| Task to carry out |
Every line with the string "icon" must be copied from the entries below.

| Data extracted from a collection |
______________________________

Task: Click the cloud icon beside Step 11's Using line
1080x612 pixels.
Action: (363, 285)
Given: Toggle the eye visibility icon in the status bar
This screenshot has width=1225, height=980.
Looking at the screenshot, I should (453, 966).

______________________________

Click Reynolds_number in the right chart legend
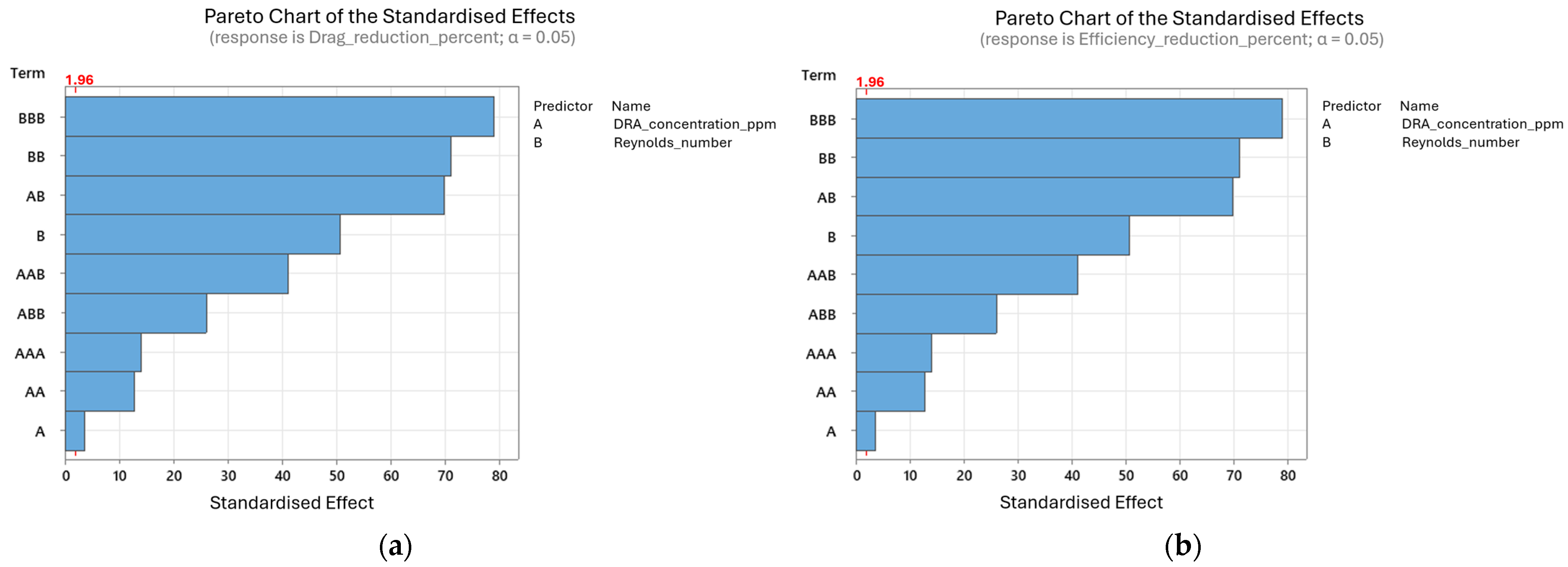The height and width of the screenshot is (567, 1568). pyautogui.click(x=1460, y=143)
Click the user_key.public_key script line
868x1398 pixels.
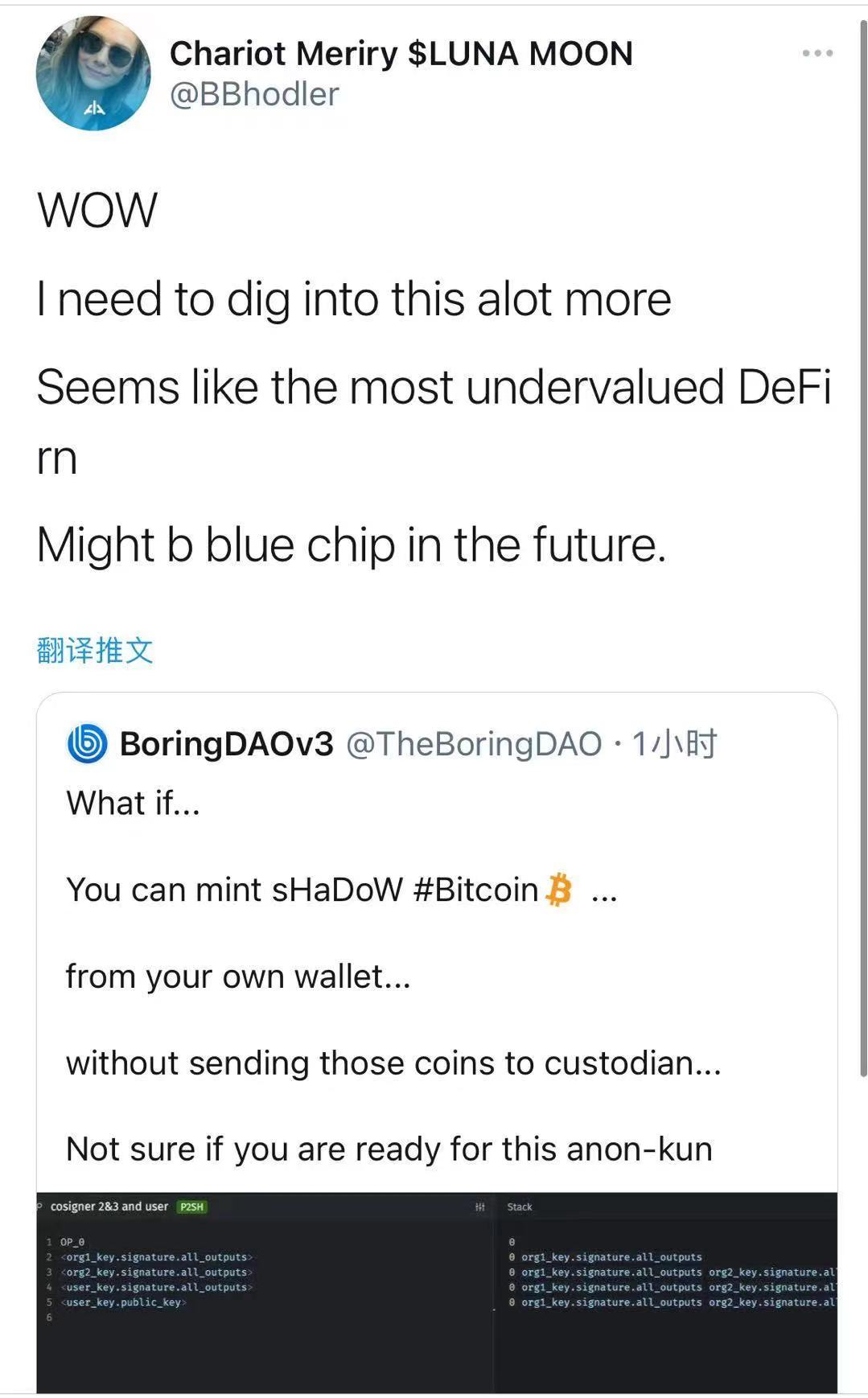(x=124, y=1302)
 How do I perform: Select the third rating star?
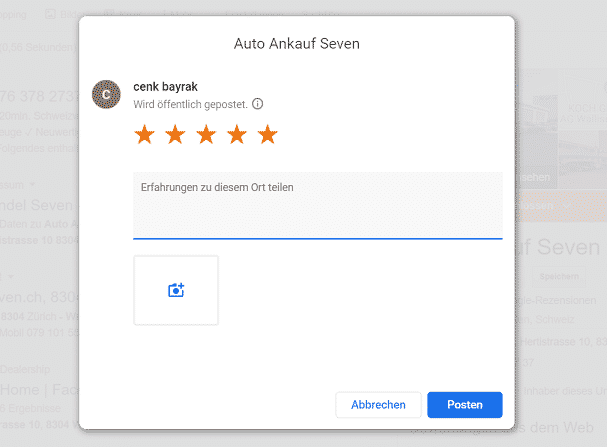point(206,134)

______________________________

| Solved exercise |
Task: Click the cloud icon beside Step 11's Using line
Given: Toggle the eye visibility icon in the status bar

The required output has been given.